Symphogen A/S has reported preliminary safety and exploratory efficacy data from a Phase 1 clinical study of Sym004, an investigational anti-EGFR monoclonal antibody mixture, administered biweekly, that will be presented in a poster at the upcoming American Society for Clinical Oncology (ASCO) Annual Meeting being held May 30 - June 3, 2014 in Chicago, IL.
The poster, entitled, Phase 1 study of biweekly (Q2W) anti-EGFR monoclonal antibody (mAb) mixture Sym004 in patients (29 pts) with metastatic colorectal cancer (mCRC) resistant to previous anti-EGFR treatment (abstract #3551) will be on view in the poster session on Gastrointestinal (Colorectal) Cancer (31 May 2014, 8:00 - 11:45 AM, McCormick Place Convention Center in Chicago, IL).
Sym004 is a drug mixture of two mAbs targeting non-overlapping epitopes of EGFR which have been shown in pre-clinical studies to demonstrate synergistic inhibition of EGFR.
Chief Scientific and Medical Officer of Symphogen, Ivan Horak, MD, FACP, commented: “I am very pleased to see that the safety profile of this bi-weekly regimen is consistent with previous findings observed with the weekly schedule and the clinical activity of Sym004 in this very difficult to treat patient population with metastatic colorectal cancer, who are resistant to approved anti-EGFR antibodies. This administration schedule offers the potential to combine Sym004 with biweekly chemotherapy regimens used in first and second line therapy of metastatic CRC.”
The ASCO data reports on 29 patients, whose median age was 64 years. Of the 29 patients, 86% had received more than two prior lines of therapy. One cohort of 12 patients was treated at 12 mg/kg and an additional 17 patients were treated at 18 mg/kg of Sym004 Q2W.

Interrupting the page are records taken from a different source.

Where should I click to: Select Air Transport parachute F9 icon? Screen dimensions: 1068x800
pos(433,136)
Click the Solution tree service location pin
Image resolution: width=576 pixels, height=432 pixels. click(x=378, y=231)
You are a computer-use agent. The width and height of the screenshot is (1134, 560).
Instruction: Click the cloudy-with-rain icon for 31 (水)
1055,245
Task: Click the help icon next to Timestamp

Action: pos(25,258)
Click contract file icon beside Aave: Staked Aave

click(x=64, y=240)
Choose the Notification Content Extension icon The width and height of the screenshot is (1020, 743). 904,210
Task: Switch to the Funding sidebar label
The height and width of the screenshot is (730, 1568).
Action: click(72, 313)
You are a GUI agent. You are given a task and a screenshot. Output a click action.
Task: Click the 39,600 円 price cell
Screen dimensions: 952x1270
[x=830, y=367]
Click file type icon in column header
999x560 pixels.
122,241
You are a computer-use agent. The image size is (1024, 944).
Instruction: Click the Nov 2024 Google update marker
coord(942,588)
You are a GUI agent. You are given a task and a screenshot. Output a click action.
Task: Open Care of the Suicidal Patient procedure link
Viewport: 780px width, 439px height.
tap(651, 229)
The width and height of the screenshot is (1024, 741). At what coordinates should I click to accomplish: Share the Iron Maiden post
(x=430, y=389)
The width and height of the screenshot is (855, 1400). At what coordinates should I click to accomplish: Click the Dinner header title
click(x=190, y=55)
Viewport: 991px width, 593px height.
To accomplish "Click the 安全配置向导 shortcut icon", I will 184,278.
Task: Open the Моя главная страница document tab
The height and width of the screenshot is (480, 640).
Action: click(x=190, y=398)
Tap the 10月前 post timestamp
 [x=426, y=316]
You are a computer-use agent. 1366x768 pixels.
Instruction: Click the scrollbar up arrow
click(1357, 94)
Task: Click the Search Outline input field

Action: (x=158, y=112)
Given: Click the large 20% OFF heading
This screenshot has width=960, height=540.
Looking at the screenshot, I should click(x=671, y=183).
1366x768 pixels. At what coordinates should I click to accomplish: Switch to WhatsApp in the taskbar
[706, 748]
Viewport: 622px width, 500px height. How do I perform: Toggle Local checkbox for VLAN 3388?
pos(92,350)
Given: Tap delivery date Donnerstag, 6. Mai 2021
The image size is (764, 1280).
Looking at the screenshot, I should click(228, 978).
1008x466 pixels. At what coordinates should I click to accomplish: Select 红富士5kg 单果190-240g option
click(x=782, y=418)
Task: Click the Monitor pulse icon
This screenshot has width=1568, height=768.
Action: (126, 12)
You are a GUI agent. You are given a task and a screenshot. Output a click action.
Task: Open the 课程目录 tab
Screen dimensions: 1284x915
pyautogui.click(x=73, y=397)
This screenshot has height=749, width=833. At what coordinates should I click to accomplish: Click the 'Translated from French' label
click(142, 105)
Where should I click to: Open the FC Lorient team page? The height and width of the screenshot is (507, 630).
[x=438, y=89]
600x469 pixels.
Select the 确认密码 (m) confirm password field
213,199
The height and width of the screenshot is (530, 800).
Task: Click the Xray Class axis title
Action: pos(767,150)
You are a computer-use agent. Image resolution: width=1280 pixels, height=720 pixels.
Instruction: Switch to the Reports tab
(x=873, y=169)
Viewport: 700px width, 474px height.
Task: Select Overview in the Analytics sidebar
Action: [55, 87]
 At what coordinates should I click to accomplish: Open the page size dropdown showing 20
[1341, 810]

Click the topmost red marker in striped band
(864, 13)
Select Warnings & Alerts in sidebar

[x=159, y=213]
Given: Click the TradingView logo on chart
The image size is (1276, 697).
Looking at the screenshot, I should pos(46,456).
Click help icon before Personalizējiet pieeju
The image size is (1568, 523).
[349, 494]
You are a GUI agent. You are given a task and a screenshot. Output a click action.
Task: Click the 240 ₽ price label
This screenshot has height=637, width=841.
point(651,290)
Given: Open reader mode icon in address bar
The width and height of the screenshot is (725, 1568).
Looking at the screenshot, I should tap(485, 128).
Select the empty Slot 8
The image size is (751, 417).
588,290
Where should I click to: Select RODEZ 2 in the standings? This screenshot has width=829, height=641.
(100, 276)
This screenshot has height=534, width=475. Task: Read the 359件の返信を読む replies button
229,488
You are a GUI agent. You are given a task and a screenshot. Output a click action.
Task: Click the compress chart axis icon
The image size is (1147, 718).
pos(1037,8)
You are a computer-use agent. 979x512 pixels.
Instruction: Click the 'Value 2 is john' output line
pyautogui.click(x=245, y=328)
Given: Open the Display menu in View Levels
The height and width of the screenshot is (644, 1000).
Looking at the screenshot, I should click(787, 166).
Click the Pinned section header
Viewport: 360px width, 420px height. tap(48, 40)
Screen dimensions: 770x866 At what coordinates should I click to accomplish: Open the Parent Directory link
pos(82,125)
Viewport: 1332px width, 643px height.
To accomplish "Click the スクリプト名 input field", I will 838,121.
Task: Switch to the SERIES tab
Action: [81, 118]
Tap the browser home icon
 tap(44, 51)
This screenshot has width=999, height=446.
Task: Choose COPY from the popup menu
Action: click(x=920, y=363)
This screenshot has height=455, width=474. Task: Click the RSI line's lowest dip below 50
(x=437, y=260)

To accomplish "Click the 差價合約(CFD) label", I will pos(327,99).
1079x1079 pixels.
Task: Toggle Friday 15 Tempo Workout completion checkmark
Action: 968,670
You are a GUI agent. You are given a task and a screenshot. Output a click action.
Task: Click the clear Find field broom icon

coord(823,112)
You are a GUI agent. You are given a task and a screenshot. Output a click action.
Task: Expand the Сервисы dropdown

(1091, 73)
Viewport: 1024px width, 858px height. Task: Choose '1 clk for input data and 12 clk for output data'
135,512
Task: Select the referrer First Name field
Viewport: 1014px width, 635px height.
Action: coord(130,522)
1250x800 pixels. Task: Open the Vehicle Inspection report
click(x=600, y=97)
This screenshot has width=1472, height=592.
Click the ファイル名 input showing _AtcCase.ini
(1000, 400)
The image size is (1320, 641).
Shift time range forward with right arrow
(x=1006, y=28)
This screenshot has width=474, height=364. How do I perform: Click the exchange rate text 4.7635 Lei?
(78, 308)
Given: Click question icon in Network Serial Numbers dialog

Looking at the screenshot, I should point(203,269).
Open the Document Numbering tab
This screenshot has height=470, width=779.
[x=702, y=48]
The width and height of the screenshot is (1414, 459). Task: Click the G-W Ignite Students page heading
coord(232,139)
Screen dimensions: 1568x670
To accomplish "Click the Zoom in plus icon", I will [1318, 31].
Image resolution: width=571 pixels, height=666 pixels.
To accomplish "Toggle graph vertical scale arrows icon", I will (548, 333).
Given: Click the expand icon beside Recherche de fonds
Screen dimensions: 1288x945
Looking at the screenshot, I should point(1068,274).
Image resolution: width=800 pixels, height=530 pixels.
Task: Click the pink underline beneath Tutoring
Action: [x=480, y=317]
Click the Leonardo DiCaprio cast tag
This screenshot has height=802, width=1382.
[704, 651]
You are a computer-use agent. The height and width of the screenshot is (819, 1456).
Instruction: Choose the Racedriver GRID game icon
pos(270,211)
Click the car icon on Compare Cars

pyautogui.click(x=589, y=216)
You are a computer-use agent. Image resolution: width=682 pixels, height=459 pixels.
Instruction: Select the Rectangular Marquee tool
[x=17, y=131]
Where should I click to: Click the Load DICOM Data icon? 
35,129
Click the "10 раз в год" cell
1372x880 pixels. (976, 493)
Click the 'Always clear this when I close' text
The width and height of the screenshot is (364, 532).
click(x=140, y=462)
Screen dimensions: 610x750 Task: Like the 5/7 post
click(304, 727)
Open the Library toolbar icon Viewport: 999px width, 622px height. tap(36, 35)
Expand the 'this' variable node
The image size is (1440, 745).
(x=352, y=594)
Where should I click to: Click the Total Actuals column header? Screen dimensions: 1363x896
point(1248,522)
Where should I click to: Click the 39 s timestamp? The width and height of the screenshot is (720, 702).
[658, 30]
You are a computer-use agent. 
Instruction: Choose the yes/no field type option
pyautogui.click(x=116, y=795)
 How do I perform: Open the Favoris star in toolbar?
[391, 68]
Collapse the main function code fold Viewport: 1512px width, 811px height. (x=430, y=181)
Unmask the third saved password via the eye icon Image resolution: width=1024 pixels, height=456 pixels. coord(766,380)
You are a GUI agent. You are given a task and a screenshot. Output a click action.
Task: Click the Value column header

No new or unexpected toxicities were identified. Drug-related adverse effects were manageable with dose reduction and supportive medication. In the 12 and 18 mg/kg cohorts, grade 3 skin rash was seen in 4/12 [33%] and 7/17 [41%] patients, respectively (no grade 4), and grade ≥ 3 hypomagnesaemia was seen in 3/12 [25%] and 6/17 [35%] patients, respectively. Grade 3 diarrhea was seen in one patient of each cohort (8%; 6%; no grade 4). Infusion-related reactions were observed in 2/29 (7%) patients (grade 1 and 2, each).
Antitumor activity, measured as disease control (stable disease [SD] + partial response [PR]), was documented in 14/29 (48%) patients.